• [What is required] Could you copy all of the records below exactly as they appear?
◇ ◇ ◇ ◇ ◇ ◇ ◇
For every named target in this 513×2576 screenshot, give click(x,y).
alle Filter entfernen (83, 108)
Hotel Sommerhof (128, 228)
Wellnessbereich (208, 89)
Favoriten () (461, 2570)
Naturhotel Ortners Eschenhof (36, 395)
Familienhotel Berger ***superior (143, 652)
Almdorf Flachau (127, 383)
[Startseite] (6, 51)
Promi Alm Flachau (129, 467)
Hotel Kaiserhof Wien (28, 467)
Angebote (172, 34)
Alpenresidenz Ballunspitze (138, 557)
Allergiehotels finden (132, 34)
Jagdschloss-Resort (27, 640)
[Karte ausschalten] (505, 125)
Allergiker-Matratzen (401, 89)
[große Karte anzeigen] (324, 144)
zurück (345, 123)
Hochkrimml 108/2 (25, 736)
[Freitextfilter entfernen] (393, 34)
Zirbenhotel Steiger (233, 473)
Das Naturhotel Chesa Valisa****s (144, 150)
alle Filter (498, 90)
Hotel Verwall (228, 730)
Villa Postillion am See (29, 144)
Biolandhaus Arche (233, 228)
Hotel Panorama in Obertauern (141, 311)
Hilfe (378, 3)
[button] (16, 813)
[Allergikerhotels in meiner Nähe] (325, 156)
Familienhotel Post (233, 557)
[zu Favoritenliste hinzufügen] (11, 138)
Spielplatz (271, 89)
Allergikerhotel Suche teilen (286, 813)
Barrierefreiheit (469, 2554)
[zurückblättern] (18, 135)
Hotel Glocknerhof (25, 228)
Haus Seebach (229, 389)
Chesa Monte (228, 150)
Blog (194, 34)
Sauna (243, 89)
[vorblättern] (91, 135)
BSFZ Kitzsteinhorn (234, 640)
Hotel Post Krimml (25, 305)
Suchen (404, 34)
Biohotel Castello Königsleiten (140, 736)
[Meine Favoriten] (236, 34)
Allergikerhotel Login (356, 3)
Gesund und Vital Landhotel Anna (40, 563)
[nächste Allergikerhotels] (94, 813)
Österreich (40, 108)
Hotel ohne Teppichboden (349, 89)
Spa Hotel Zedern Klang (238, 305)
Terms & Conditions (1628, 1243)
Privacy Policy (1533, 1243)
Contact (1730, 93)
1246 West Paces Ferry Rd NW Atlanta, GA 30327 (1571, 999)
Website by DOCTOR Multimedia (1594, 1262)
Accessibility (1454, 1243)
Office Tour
◇ ◇ ◇ ◇ ◇ ◇ ◇
• [Response to the exercise]
For every named target in this 513×2576 screenshot, give click(x,y).
alle Filter entfernen (83, 108)
Hotel Sommerhof (128, 228)
Wellnessbereich (208, 89)
Favoriten () (461, 2570)
Naturhotel Ortners Eschenhof (36, 395)
Familienhotel Berger ***superior (143, 652)
Almdorf Flachau (127, 383)
[Startseite] (6, 51)
Promi Alm Flachau (129, 467)
Hotel Kaiserhof Wien (28, 467)
Angebote (172, 34)
Alpenresidenz Ballunspitze (138, 557)
Allergiehotels finden (132, 34)
Jagdschloss-Resort (27, 640)
[Karte ausschalten] (505, 125)
Allergiker-Matratzen (401, 89)
[große Karte anzeigen] (324, 144)
zurück (345, 123)
Hochkrimml 108/2 (25, 736)
[Freitextfilter entfernen] (393, 34)
Zirbenhotel Steiger (233, 473)
Das Naturhotel Chesa Valisa****s (144, 150)
alle Filter (498, 90)
Hotel Verwall (228, 730)
Villa Postillion am See (29, 144)
Biolandhaus Arche (233, 228)
Hotel Panorama in Obertauern (141, 311)
Hilfe (378, 3)
[button] (16, 813)
[Allergikerhotels in meiner Nähe] (325, 156)
Familienhotel Post (233, 557)
[zu Favoritenliste hinzufügen] (11, 138)
Spielplatz (271, 89)
Allergikerhotel Suche teilen (286, 813)
Barrierefreiheit (469, 2554)
[zurückblättern] (18, 135)
Hotel Glocknerhof (25, 228)
Haus Seebach (229, 389)
Chesa Monte (228, 150)
Blog (194, 34)
Sauna (243, 89)
[vorblättern] (91, 135)
BSFZ Kitzsteinhorn (234, 640)
Hotel Post Krimml (25, 305)
Suchen (404, 34)
Biohotel Castello Königsleiten (140, 736)
[Meine Favoriten] (236, 34)
Allergikerhotel Login (356, 3)
Gesund und Vital Landhotel Anna (40, 563)
[nächste Allergikerhotels] (94, 813)
Österreich (40, 108)
Hotel ohne Teppichboden (349, 89)
Spa Hotel Zedern Klang (238, 305)
Terms & Conditions (1628, 1243)
Privacy Policy (1533, 1243)
Contact (1730, 93)
1246 West Paces Ferry Rd NW Atlanta, GA 30327 (1571, 999)
Website by DOCTOR Multimedia (1594, 1262)
Accessibility (1454, 1243)
Office Tour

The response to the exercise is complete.